=== Begin Enclosure ===

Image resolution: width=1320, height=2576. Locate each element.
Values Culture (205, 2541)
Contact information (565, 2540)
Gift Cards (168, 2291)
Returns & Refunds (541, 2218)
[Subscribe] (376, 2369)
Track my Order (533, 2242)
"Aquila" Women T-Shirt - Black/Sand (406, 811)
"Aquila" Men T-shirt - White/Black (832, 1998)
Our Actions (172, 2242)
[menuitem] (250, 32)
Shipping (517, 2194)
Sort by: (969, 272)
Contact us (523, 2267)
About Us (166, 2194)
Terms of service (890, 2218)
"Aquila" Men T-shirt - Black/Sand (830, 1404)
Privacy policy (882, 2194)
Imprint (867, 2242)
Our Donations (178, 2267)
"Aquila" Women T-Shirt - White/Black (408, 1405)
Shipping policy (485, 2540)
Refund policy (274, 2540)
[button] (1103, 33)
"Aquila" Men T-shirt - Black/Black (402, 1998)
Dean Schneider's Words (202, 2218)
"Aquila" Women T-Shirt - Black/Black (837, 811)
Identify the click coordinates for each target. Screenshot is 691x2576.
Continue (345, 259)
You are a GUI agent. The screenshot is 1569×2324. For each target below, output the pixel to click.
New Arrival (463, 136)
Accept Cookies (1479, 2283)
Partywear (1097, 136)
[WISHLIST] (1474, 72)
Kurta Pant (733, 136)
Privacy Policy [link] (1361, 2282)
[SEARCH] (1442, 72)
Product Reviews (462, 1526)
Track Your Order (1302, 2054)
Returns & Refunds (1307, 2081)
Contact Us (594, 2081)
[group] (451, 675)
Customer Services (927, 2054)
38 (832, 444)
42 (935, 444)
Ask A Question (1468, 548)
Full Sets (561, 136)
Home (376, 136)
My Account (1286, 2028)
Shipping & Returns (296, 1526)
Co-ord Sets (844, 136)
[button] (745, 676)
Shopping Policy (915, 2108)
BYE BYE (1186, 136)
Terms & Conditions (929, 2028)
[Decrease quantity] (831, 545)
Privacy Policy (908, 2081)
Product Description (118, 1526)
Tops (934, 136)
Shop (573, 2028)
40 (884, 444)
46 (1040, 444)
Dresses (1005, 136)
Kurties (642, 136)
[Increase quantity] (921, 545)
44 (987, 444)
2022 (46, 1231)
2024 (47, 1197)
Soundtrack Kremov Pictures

=== End Enclosure ===

For this task, write out exactly the lines of the entries above, starting at the line with "Full Sets (561, 136)" and ending at the line with "Product Description (118, 1526)", both included, and no others.

## ANSWER FOR THE TASK:
Full Sets (561, 136)
Home (376, 136)
My Account (1286, 2028)
Shipping & Returns (296, 1526)
Co-ord Sets (844, 136)
[button] (745, 676)
Shopping Policy (915, 2108)
BYE BYE (1186, 136)
Terms & Conditions (929, 2028)
[Decrease quantity] (831, 545)
Privacy Policy (908, 2081)
Product Description (118, 1526)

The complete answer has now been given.